R: removing the last three dots from a string - regex

I have a text data file that I likely will read with readLines. The initial portion of each string contains a lot of gibberish followed by the data I need. The gibberish and the data are usually separated by three dots. I would like to split the strings after the last three dots, or replace the last three dots with a marker of some sort telling R to treat everything to the left of those three dots as one column.
Here is a similar post on Stackoverflow that will locate the last dot:
R: Find the last dot in a string
However, in my case some of the data have decimals, so locating the last dot will not suffice. Also, I think ... has a special meaning in R, which might be complicating the issue. Another potential complication is that some of the dots are bigger than others.

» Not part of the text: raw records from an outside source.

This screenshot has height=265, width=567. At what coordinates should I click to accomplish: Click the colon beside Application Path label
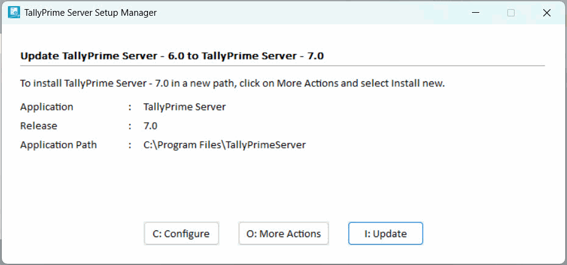(130, 145)
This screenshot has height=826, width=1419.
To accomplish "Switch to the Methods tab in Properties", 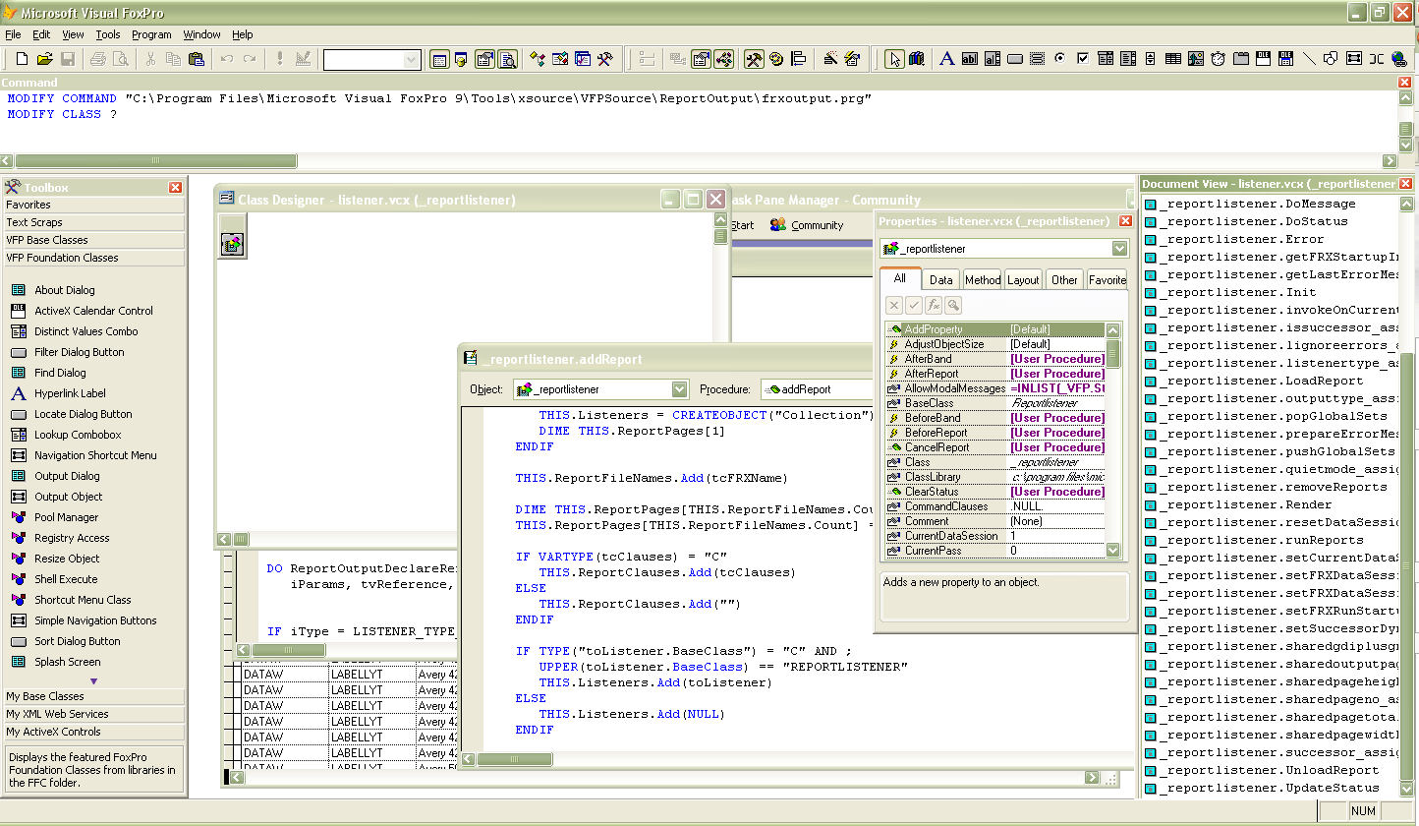I will 983,279.
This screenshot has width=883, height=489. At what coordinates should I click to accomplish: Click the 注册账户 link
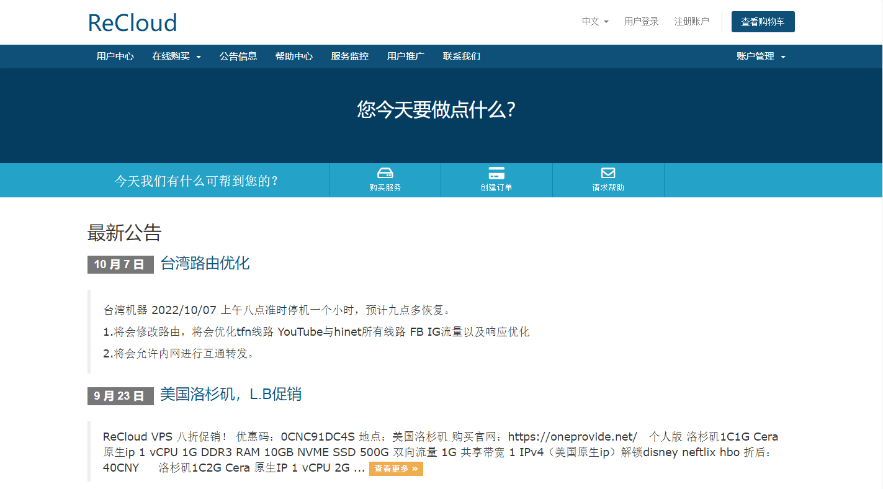[x=691, y=21]
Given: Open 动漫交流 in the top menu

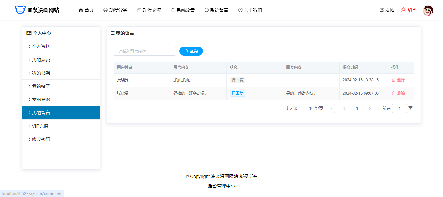Looking at the screenshot, I should pos(149,10).
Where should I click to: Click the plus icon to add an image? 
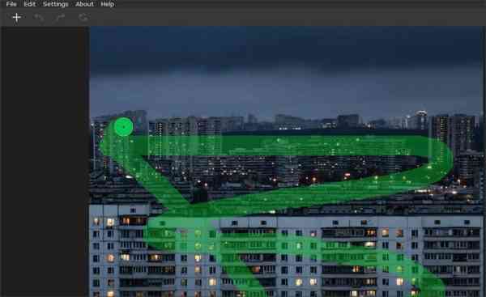pyautogui.click(x=16, y=17)
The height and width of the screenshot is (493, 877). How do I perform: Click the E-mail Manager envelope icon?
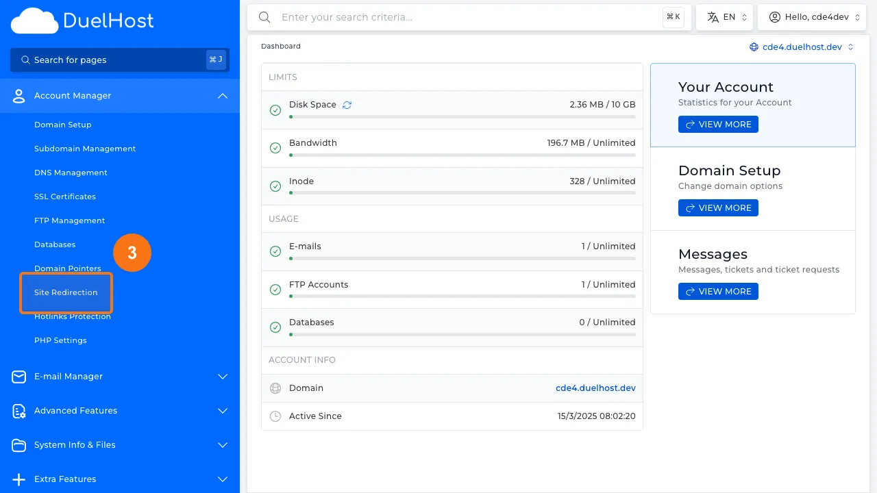pos(18,376)
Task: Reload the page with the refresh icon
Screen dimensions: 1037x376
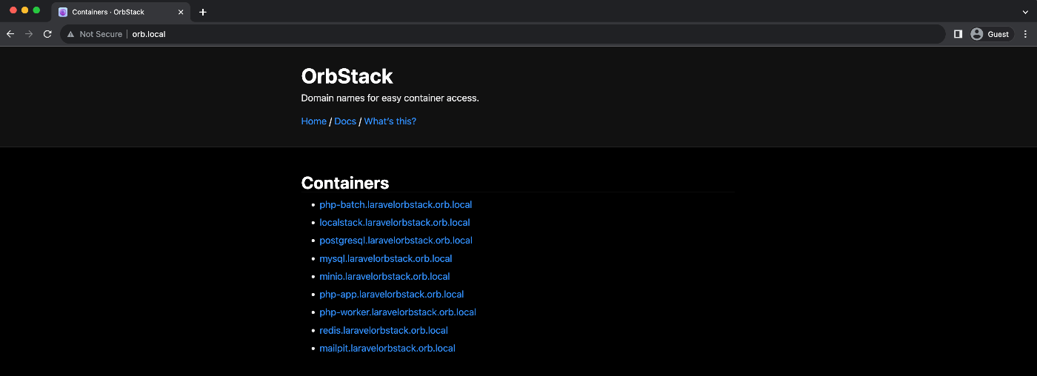Action: click(47, 34)
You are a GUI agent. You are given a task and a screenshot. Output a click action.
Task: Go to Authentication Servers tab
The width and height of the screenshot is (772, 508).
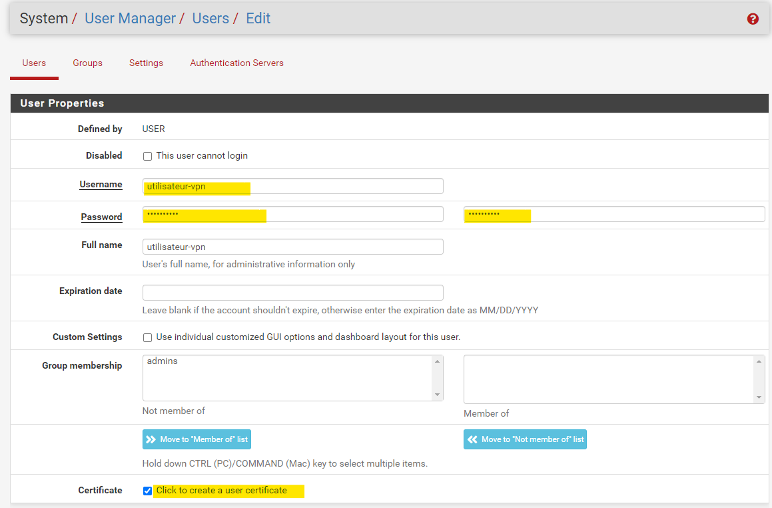pyautogui.click(x=236, y=63)
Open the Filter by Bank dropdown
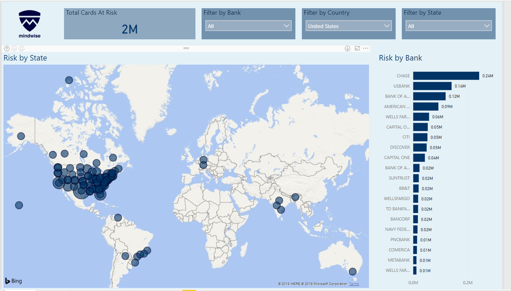Image resolution: width=511 pixels, height=291 pixels. point(248,26)
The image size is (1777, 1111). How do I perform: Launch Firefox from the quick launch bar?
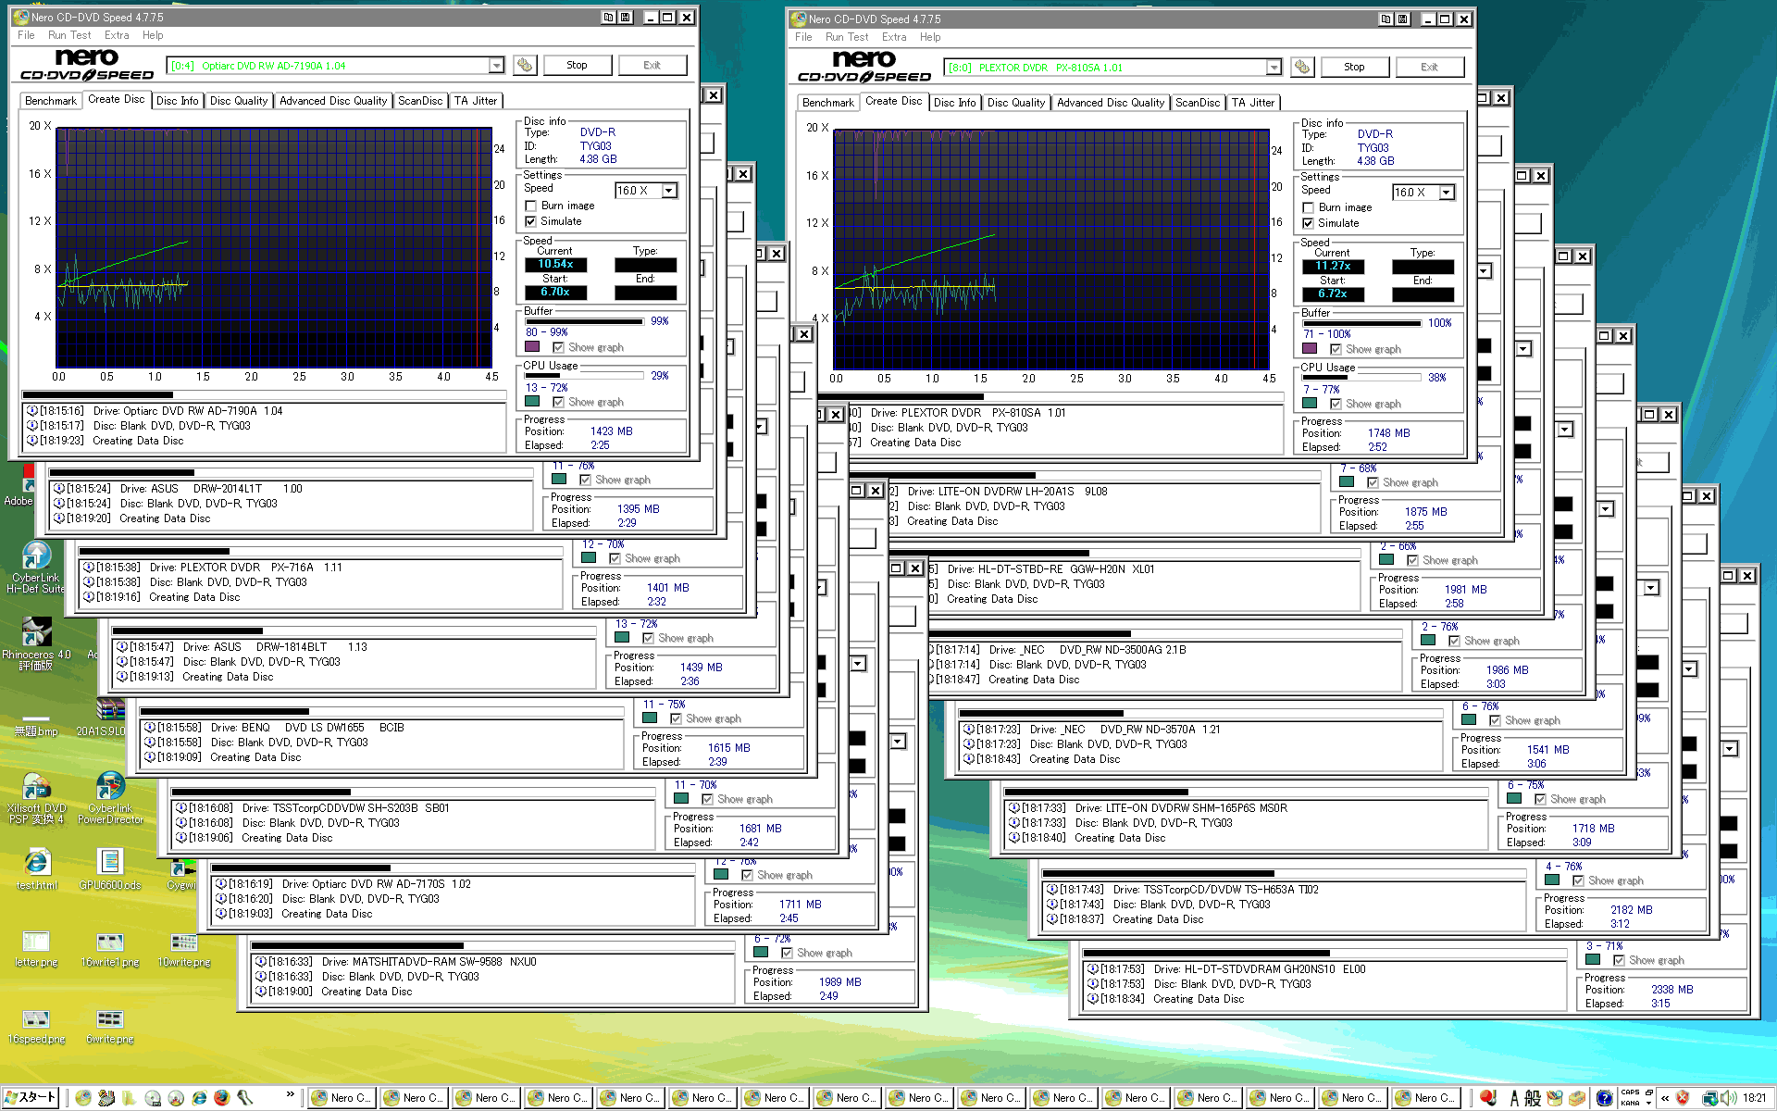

Also, in some lines one of the three dots was replaced with a comma.
In addition to gregexpr in the post above I have tried using gsub, but cannot figure out the solution.
Here is an example data set and the outcome I hope to achieve:
aa = matrix(c(
'first string of junk... 0.2 0 1',
'next string ........2 0 2',
'%%%... ! 1959 ... 0 3 3',
'year .. 2 .,. 7 6 5',
'this_string is . not fine .•. 4 2 3'),
nrow=5, byrow=TRUE,
dimnames = list(NULL, c("C1")))
aa <- as.data.frame(aa, stringsAsFactors=F)
aa
# desired result
# C1 C2 C3 C4
# 1 first string of junk 0.2 0 1
# 2 next string ..... 2 0 2
# 3 %%%... ! 1959 0 3 3
# 4 year .. 2 7 6 5
# 5 this_string is . not fine 4 2 3
I hope this question is not considered too specific. The text data file was created using the steps outlined in my post from yesterday about reading an MSWord file in R.
Some of the lines do not contain gibberish or three dots, but only data. However, that might be a complication for a follow up post.
Thank you for any advice.

This does the trick, though not especially elegant...
options(stringsAsFactors = FALSE)
# Search for three consecutive characters of your delimiters, then pull out
# all of the characters after that
# (in parentheses, represented in replace by \\1)
nums <- as.vector(gsub(aa$C1, pattern = "^.*[.,•]{3}\\s*(.*)", replace = "\\1"))
# Use strsplit to break the results apart at spaces and just get the numbers
# Use unlist to conver that into a bare vector of numbers
# Use matrix(, nrow = length(x)) to convert it back into a
# matrix of appropriate length
num.mat <- do.call(rbind, strsplit(nums, split = " "))
# Mash it back together with your original strings
result <- as.data.frame(cbind(aa, num.mat))
# Give it informative names
names(result) <- c("original.string", "num1", "num2", "num3")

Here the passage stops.